Fue en esa época cuando adquirimos cierta intimidad con él. Terminamos siendo los únicos clientes del bar. Lolo casi nos esperaba: terminábamos el botellón y pasábamos a verle. Al final nos invitaba a los botellines, y me permitió por primera y única vez en toda mi existencia penetrar en el sanctasanctórum de la barra de un bar: me serví mis cubatas, puse Oasis en el portátil, y todo mientras Lolo nos dejaba hacer, contándonos sus turbulencias. Muchas noches dormía sólo en aquel lugar, templo de su propia cotidianeidad.
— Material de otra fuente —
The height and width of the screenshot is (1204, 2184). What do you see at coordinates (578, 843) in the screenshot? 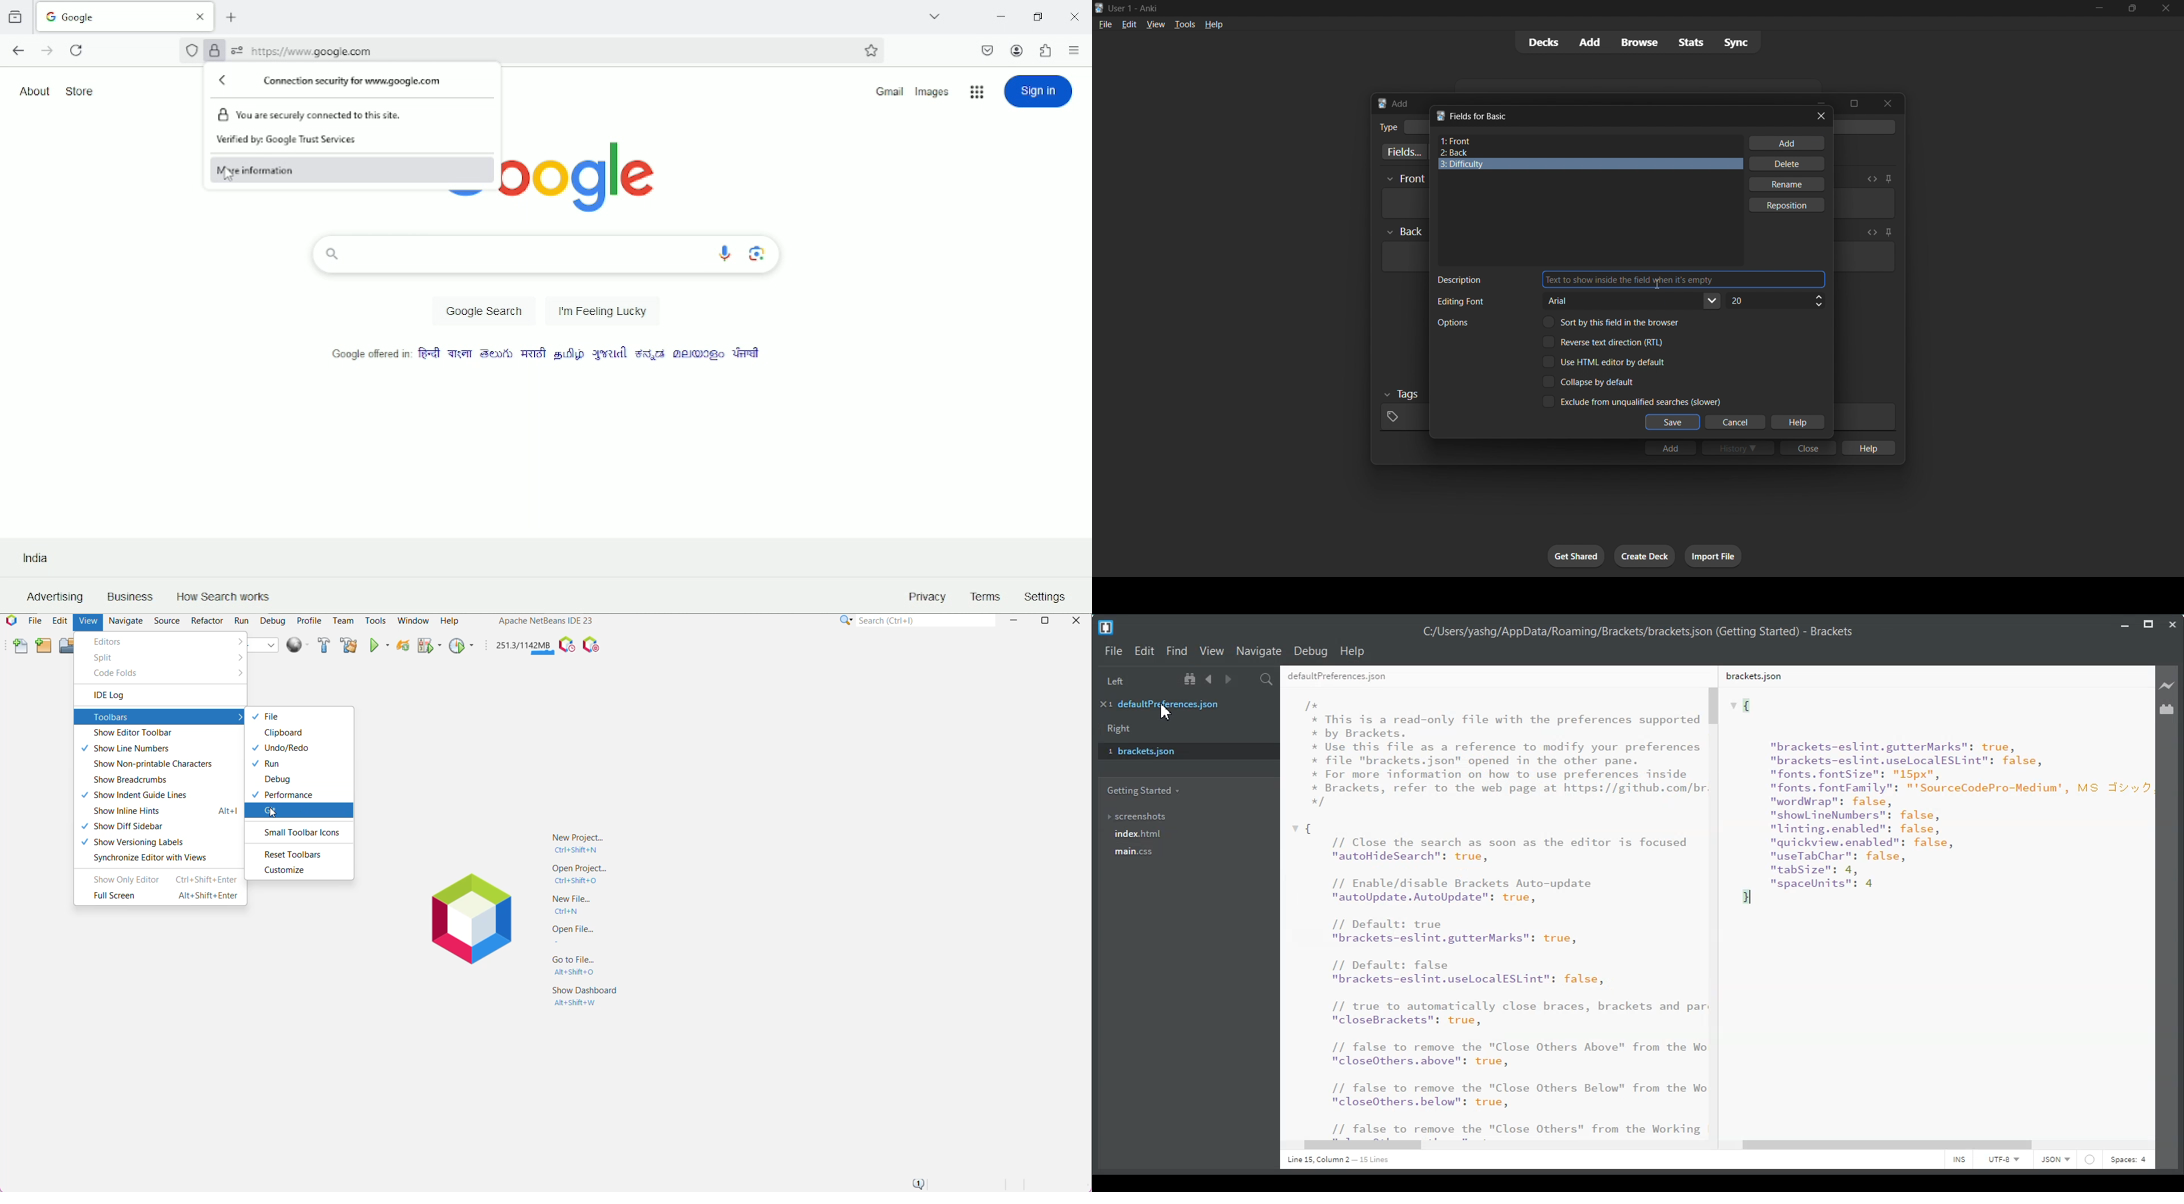
I see `New Project` at bounding box center [578, 843].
Tocaba en la batería que había instalado en el rincón donde antes estuviera la mesa de billar y el mapa de la Sudamérica comunista. Una noche, con la cogorza, le doblé uno de los cordones de acero con los que separaba la tarima del resto del local: fue la única que me emocioné escuchando Héroes del Silencio. Desde entonces pongo de vez en cuando, en Spotify, Entre dos tierras. Me recuerda el Koyote, el bar donde nos encontrábamos a gusto. Éramos jóvenes, y allí conocimos la gente más rara de todas las que hasta nuestros quince o dieciséisaños habíamos tenido oportunidad de tropezarnos.

Lolo nos contó una vez que guardaba un bate de béisbol bajo la barra, por si algún parroquiano se ponía tonto. En los últimos sábados nos iba desgranando su situación económica: no cubría sino gastos y en verano, y se quejaba de que otros bares de moda en el pueblo, aquellos a donde iba toda la gente normal, ya saben, la buena gente, gozaban de privilegios ante la policía municipal que a él no le concedían. Como lo de la música. Lo cierto es que el Koyote era como el Álamo. Estaba en una plazoleta secundaria, a medio camino de entre la gran plaza donde toda la chavalería hacía botellón, y el Faro, la playa, el paseo marítimo. Era la plaza de los rastas, de los porreros, de los que salían con un par de euros en el bolsillo, de las litronas. El Koyote era el torreón que iluminaba a quienes allí se congregaban. Tanto es así que, cerrado desde hace dos años, allí ya no bebe nadie.

Lolo murió ayer. Tendría treintaytantos años. Le estaban operando del corazón. Ya no beberemos en el Koyote nunca más. No se lo podré enseñar a nadie.

4 Comentarios

  1. Querido amigo, siento la muerte de Lolo. No sé quién se ha podido sentir ofendido, aunque he leído la aclaración y el comentario que lo acompaña. Que sepas, que ni deprisa ni mal escrito. Más quisiera tener el Koyote un espacio libre en su pared para este texto. Seguro que Lolo lo colgaría.